(Continuado de post anterior)
Aproximava-se um daqueles cães que, por certo, pertencia ao coro de latidos que escutava sempre que semicerrava os olhos e lhe vinha à lembrança (por assim dizer…) o rosto de uma mulher robusta, forte e inteira, de seios firmes e lábios carnudos, sobre quem matutava até hoje. Mais um esquecimento a juntar àquele que lhe sujava o pijama de um amarelo vivo e que, após uma quentura inicial, se transformava em ácido sabor de palmada pela manhã, por alturas em que aquela mulher insistia em despi-lo e em enxugá-lo de impurezas, mesmo aquelas que, pretas, se incrustaram há largo tempo naquilo a que se convencionara chamar “alma”.
Já sentia o nariz frio do animal quando se encontrou com a placa de cimento limpo e asseado que, e Vianen, se dizia ser “o chão”.
À roda, uma velha desdentada, um jovem com aquelas coisas nos ouvidos, uma miúda ladina e um homem já calvo trajando fato. Ninguém lhe tocava. Mal sabiam que o toque era tudo o que ansiava…
Deve ser um daqueles velhos do lar, dizia a petiz ladina. Anuía o executivo, enquanto o jovem pegava no telemóvel (afinal dava jeito!) e ligava para não sei onde… Fora o jovem a chamar a ambulância.
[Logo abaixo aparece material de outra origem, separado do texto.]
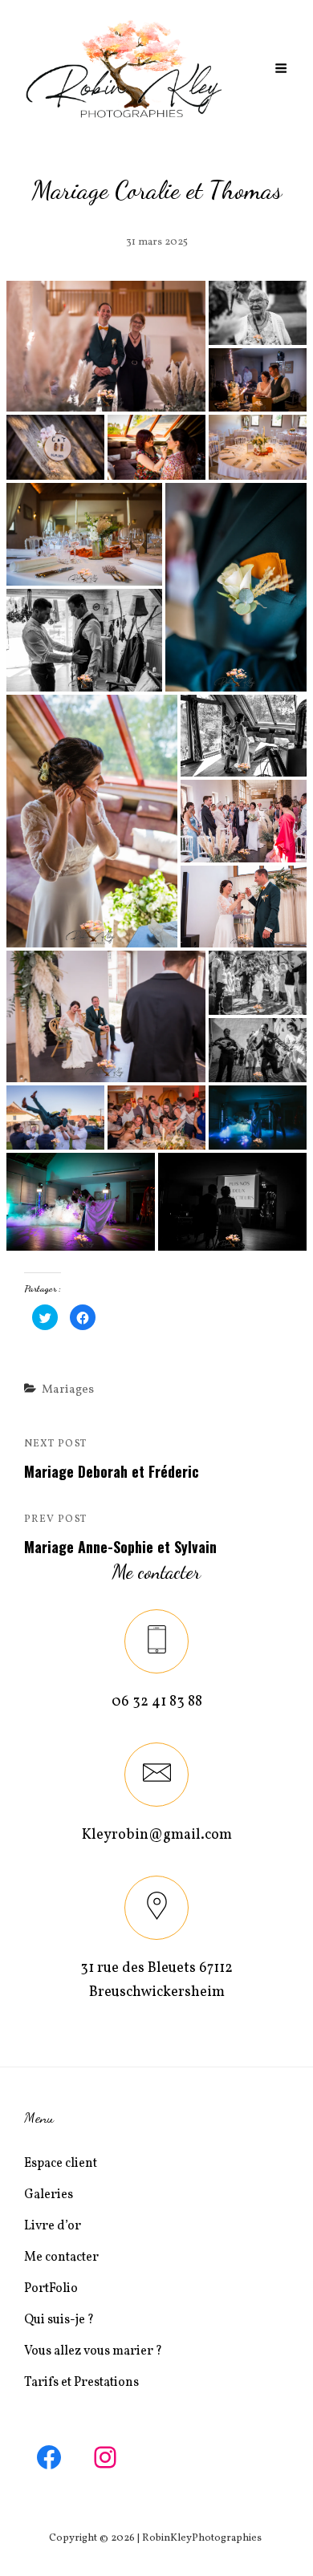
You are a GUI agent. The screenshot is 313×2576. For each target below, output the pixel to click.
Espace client (60, 2163)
Não qualquer um dos adultos, o que mais uma vez provava a actualidade e a correcção da parábola do bom samaritano. Só não sabemos de onde era o samaritano, pois de Samaria apartado em léguas estava.
Um momento, que fiquei sem sentidos – ao menos sensoriais.
Retomo o copo de cerveja preta azeda que pedi em Utrecht, mais precisamente na rua Wed, num “pub” escuro e com dois cães pequenos e malhados que fazem as delícias de uma mulher típica da Holanda central e do seu amigo (?) que, ao balcão, passa boa parte do dia convencendo-a das vantagens em deitar-se com ele. Ao menos é isso que percebo dessa língua estranha em que se expressam. Ah! O tipo parece que é Frank. Chega mais gente e os pequenos canídeos lambem-me as mãos depois de um dia de reunião em que quase sempre me senti “off-side”.
Os pequenos bichos começam rituais de acasalamento perante a bonomia de todos. Está na hora de deixar este espaço. Tornou-se demasiado claustrofóbico para mim e para o meu estimado e companheiro de longa data complexo de culpa.
Pago. E nessa precisa altura decido que vou tirar o meu pai do longínquo campo de morte a que o condenei. Sem mais. Mesmo que isso me custe o casamento.
Afinal o velho mijão sempre se foi! Realmente, estava a ver que nunca mais! Vagou uma cama, então. Parece que há mais um português na Lista.